In the US, official counts of populations have wide-ranging impacts, affecting how federal dollars are disbursed to meet the needs of certain communities, how congressional districts are drawn, and how certain federal anti-discrimination and racial equity laws are enforced.

But US residents with ethnic and racial ties to MENA had previously fallen into the “white” category, although they could still write in the country with which they ethnically identify. Observers say this has long resulted in a vast undercount of the community, which can make it near impossible to conduct meaningful research on health and social trends.

Speaking to Reuters news agency on Thursday, an OMB official said the latest standards are meant to “ensure we have high-quality federal data on race and ethnicity”. That will help, the official said, in understanding various impacts on “individuals, programs and services, health outcomes, employment outcomes, educational outcomes”.

‘First step’

Abed Ayoub, executive director of The American-Arab Anti-Discrimination Committee, hailed the update as a much-needed “first step”.

“This has been a long time coming,” Ayoub told Al Jazeera. “We feel that this resets the conversation on the issue.”

“Before, we were completely ignored. We had no category. The conversation moving forward will be ‘How do we refine this category, revise this category over the years to ensure that it is a representative and fair category?’”

Changes to how such data is collected are infrequent, with the last update coming in 1997. President Barack Obama proposed new standards for the US Census’s methodology, but President Donald Trump delayed their implementation.

Beyond the census, the new standards released on Thursday also require that federal agencies submit a compliance plan within 18 months and update their surveys and administrative forms within five years.
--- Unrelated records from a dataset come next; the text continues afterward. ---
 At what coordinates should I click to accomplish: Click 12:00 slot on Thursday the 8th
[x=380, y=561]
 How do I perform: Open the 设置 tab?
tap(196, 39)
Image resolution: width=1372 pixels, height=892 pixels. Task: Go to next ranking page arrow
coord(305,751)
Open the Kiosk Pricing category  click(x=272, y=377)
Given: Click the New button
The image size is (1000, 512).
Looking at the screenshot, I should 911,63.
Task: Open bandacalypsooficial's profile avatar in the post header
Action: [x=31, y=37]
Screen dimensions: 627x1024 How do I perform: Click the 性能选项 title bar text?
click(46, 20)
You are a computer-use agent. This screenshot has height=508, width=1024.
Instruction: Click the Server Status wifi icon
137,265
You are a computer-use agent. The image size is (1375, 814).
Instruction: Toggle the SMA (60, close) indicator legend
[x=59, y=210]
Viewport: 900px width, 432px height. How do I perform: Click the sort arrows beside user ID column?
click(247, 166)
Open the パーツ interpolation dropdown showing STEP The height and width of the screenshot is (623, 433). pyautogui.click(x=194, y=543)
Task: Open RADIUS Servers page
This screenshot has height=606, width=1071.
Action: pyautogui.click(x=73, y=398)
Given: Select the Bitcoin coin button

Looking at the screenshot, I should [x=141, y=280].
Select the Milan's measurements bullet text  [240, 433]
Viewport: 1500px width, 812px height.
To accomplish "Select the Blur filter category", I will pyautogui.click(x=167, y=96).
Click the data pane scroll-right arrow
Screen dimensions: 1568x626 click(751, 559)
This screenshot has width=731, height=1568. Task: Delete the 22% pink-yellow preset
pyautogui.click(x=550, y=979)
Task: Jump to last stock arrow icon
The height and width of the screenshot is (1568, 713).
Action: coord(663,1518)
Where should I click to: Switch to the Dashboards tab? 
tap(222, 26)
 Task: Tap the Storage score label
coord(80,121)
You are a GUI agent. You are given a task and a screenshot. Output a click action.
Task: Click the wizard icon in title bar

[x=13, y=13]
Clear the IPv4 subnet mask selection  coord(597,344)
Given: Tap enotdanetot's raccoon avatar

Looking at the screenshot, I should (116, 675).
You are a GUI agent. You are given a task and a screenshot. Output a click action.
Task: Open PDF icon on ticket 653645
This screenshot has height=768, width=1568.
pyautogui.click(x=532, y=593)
Among other measures, the new standards eliminate the use of derogatory words like “Negro” and “Far East” from federal documents.

They also combine race and ethnicity into a single category, bridging an often difficult-to-parse distinction between categorisations based on physical attributes and those based on shared language and culture.

Advocates have argued that separating the two has historically caused confusion that led to undercounts, while complicating efforts to add new categories.

The Leadership Conference Education Fund, a coalition of civil and human rights groups, has noted the separation had disproportionately affected those who identify as Latino, typically referring to ethnicities specifically from the Americas, many of whom found, as one example, the distinction between Hispanic and Latino confusing.

About 44 percent of Latinos who responded to the US Census in 2020 chose “some other race”, according to the group.

Undercounts ‘harm lives’

Like Ayoub, AAI’s Berry also noted that the reception of the new standards has been somewhat muted, saying more testing should have been conducted to refine the subcategories included in the MENA category to better reflect the US population.

She pointed to the absence of a specific subcategory for groups like Black Arabs, who hail from across the Middle East, as an example.

“Typically we would be in a place where we should just be celebrating the new category,” she said. “And regrettably … We’re having to sort of worry a bit more about how we make sure it doesn’t produce a continued undercount of our community.”

Still, Berry said, the US is a step closer to a system of data collection that reflects the country’s diversity, and that is vital.

“Governments, state governments, local authorities, everybody requires data in order to be able to do almost every single aspect of the way they provide services to citizens,” she said. “There’s literally nothing that the multitrillion-plus-dollar federal budget is not impacted by in terms of the federal data collection.”

She pointed to the COVID-19 pandemic as a perfect example of just how important it is for governments at all levels to be able to quickly identify the needs of diverse communities across the country.

“Part of how the government has to operate and inform their policy is with data about where communities are and how to best reach them,” Berry said.

“And if you’re rendered invisible on that data, you’re simply not there. Dramatic undercounts produce policies that actively harm people’s lives.”